106,5 FM
Rádio Costa Oeste
A Justiça Eleitoral promoveu uma reunião de alinhamento com as forças de segurança em São Miguel do Iguaçu para estruturar a fiscalização do próximo pleito. O encontro reuniu representantes da Polícia Civil, Polícia Militar, Guarda Municipal, Defesa Civil e Ministério Público Eleitoral no Fórum Eleitoral do município.
Em entrevista concedida para orientar os eleitores de São Miguel do Iguaçu e Itaipulândia, a juíza eleitoral da comarca, Patrícia Reinert, chamou a atenção para a complexidade desta votação. Os eleitores registrarão seis votos na urna eletrônica, na seguinte ordem: deputado federal, deputado estadual, primeira vaga para senador, segunda vaga para senador, governador e presidente.
Diante do número de candidatos, a magistrada reforçou a necessidade do uso da colinha de papel no momento do voto. "É uma eleição mais complicada que a municipal, em que se vota em apenas dois cargos. É muito importante que todos os eleitores tragam a anotação para não se confundir na hora de digitar", alertou Patrícia Reinert.
A juíza também abordou o tempo de resposta do equipamento no momento da confirmação. "Às vezes demora um pouco para carregar a foto do candidato e a pessoa fica pressada. Se os números foram inseridos corretamente e o botão verde foi apertado, o voto será computado. As urnas são preparadas para isso", esclareceu.
O voto é obrigatório para cidadãos alfabetizados com idade entre 18 e 70 anos, e facultativo para jovens de 16 a 18 anos, idosos acima de 70 anos e analfabetos. Aqueles que precisarem justificar a ausência devem priorizar os canais digitais. "A orientação é fazer a justificativa pelo e-Título para evitar filas nas seções. É recomendável baixar o aplicativo e conferir o cadastro com antecedência", apontou a juíza, lembrando que todos os prazos para novos cadastros e voto em trânsito já estão encerrados.
A magistrada alertou ainda para as sanções administrativas impostas a quem deixar de votar e não apresentar justificativa até dezembro. A pendência com a Justiça Eleitoral pode impedir a emissão de passaporte e a posse em cargos públicos obtidos via concurso.

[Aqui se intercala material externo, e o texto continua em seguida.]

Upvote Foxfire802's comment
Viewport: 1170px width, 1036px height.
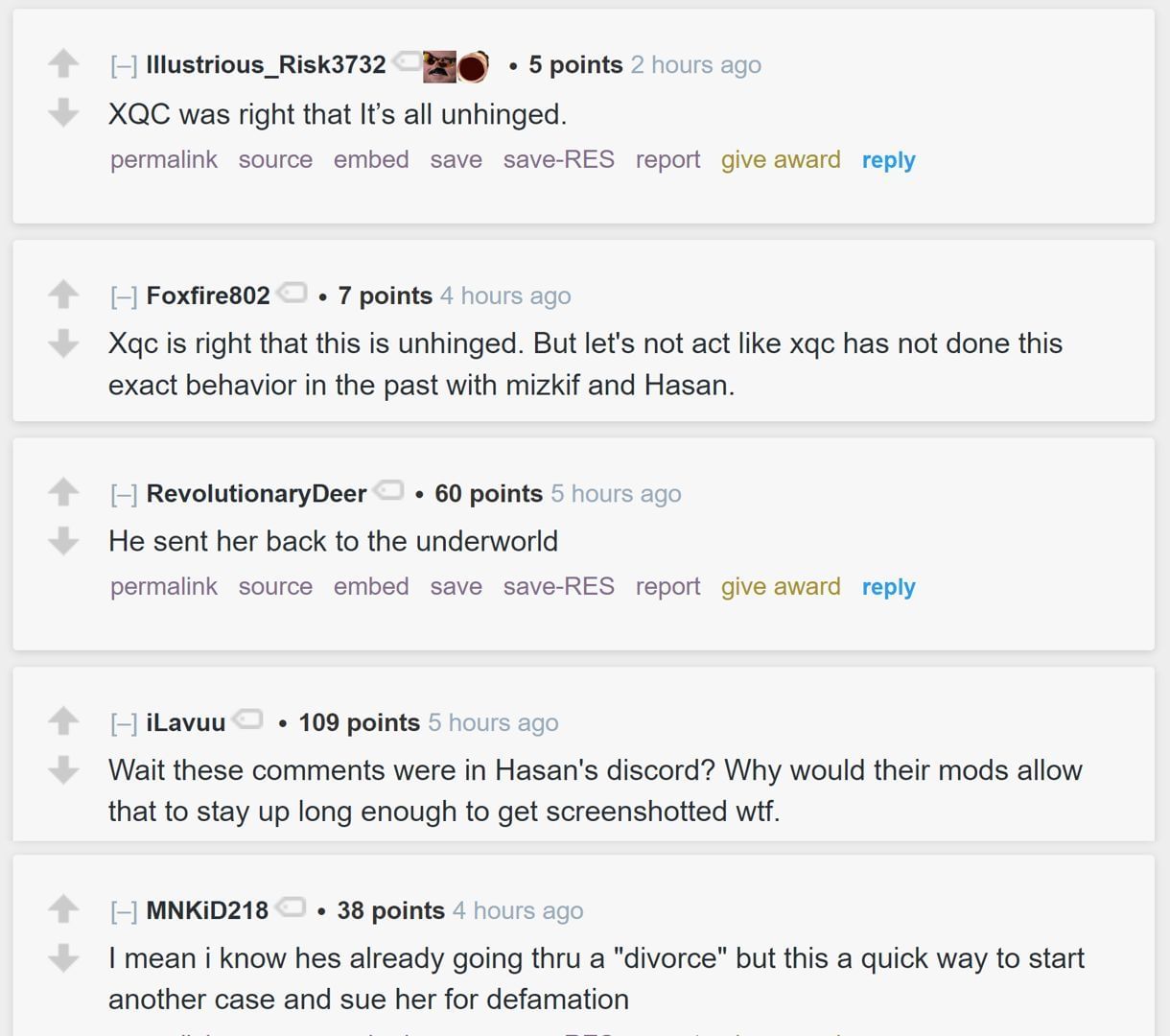tap(63, 294)
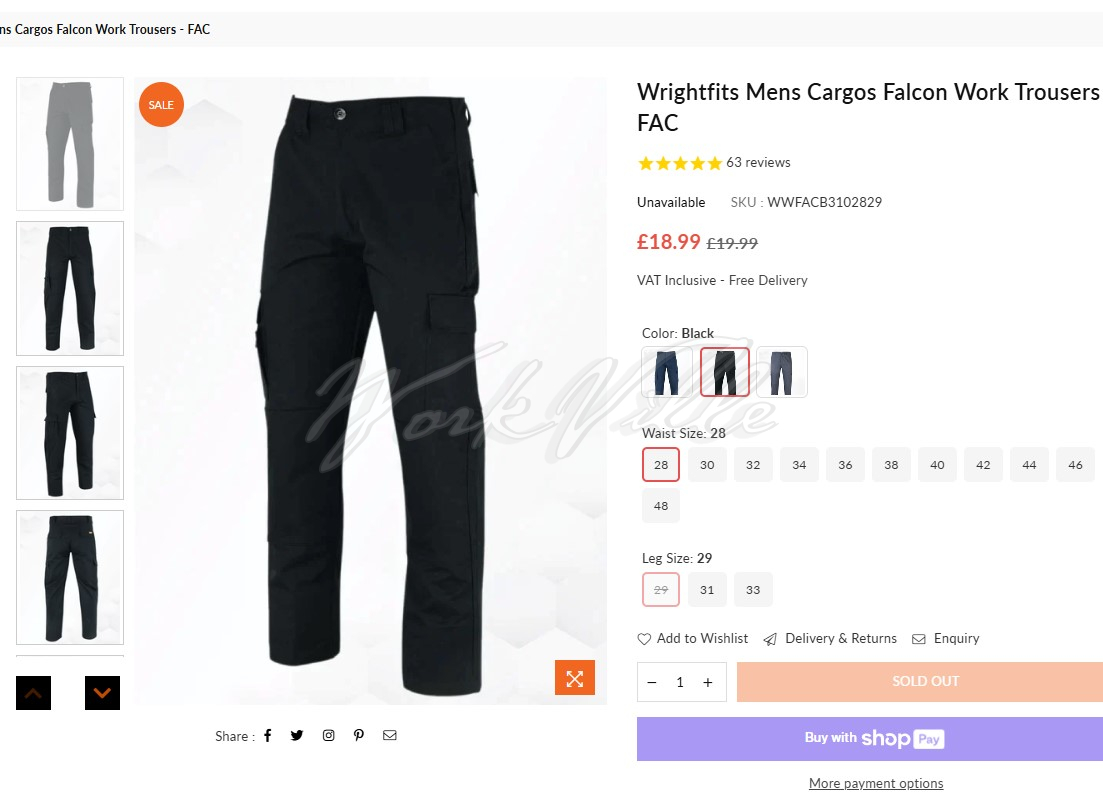Viewport: 1103px width, 798px height.
Task: Show next thumbnails with down arrow
Action: pos(103,693)
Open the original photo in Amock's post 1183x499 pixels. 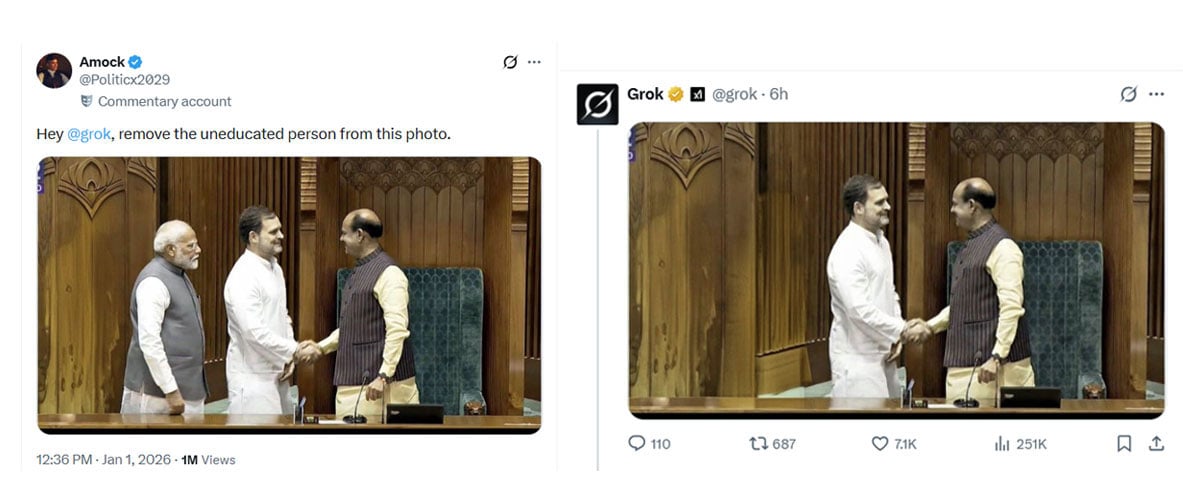tap(289, 295)
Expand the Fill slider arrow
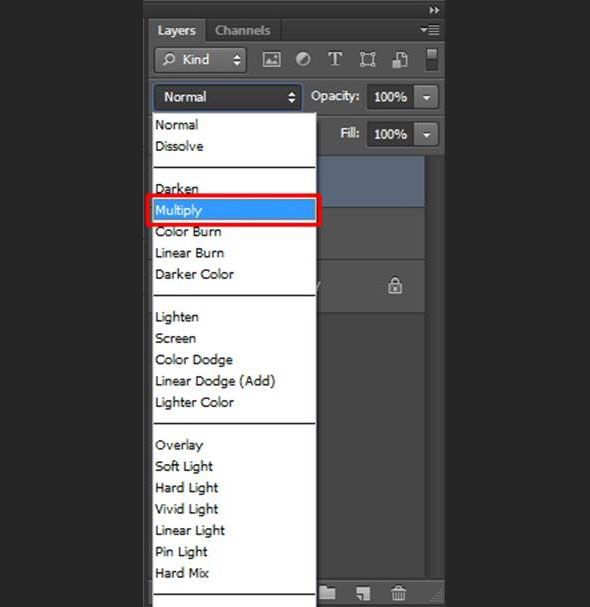This screenshot has height=607, width=590. [426, 134]
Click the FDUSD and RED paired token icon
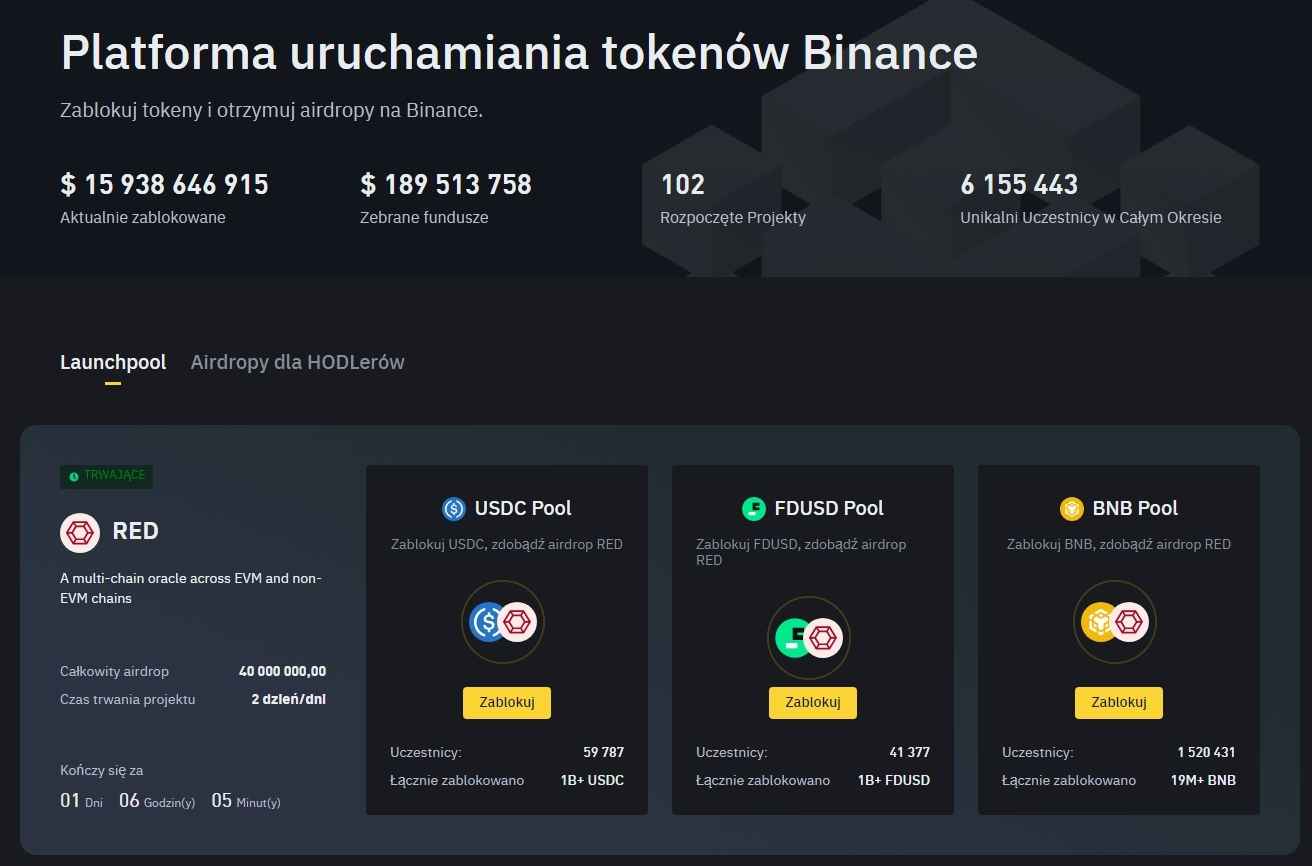 809,637
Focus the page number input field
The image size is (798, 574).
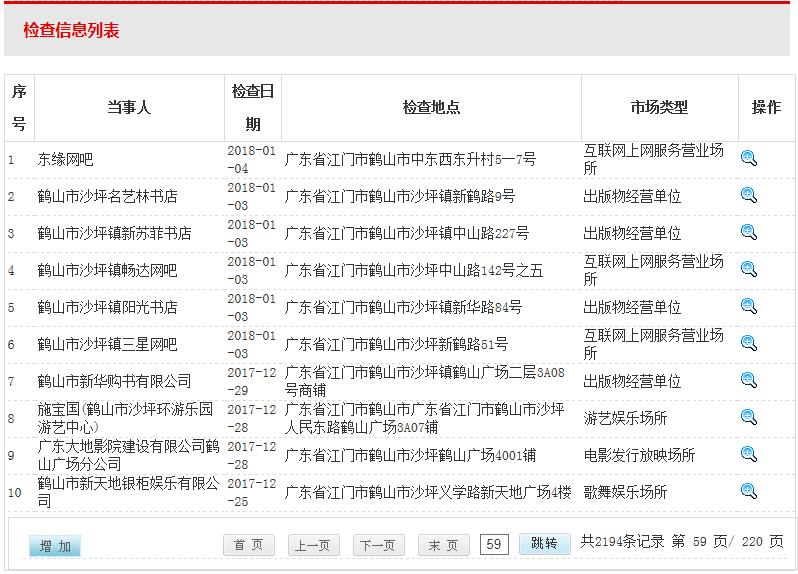[494, 544]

Durante a entrevista, o combate ao assédio eleitoral também recebeu destaque. A prática abrange coações ou ameaças, principalmente no ambiente de trabalho, para forçar a escolha de determinado candidato. Ocorrências dessa natureza devem ser denunciadas ao Ministério Público do Trabalho e à Justiça Eleitoral.
Sobre a integridade do sistema, Patrícia Reinert defendeu a atuação das instituições e a confiabilidade das urnas eletrônicas. "O Tribunal Regional Eleitoral do Paraná possui certificações de excelência e muita gente trabalha nos bastidores para que a votação ocorra em segurança. A Justiça Eleitoral do Brasil é uma das mais avançadas e seguras do mundo", ressaltou.
Quanto ao uso da inteligência artificial e à circulação de conteúdos falsos durante a campanha, a recomendação é a checagem rigorosa das fontes antes do compartilhamento de qualquer mensagem.
Por fim, a juíza relembrou as restrições válidas para o dia da eleição. A partir da meia-noite anterior ao pleito, qualquer tipo de propaganda política — incluindo distribuição de santinhos, uso de alto-falantes e carreatas — fica proibida e configura crime de boca de urna. O eleitor tem direito apenas à manifestação individual e silenciosa, sendo permitido o uso de broches, adesivos ou cores de preferência pessoal ao comparecer à seção eleitoral.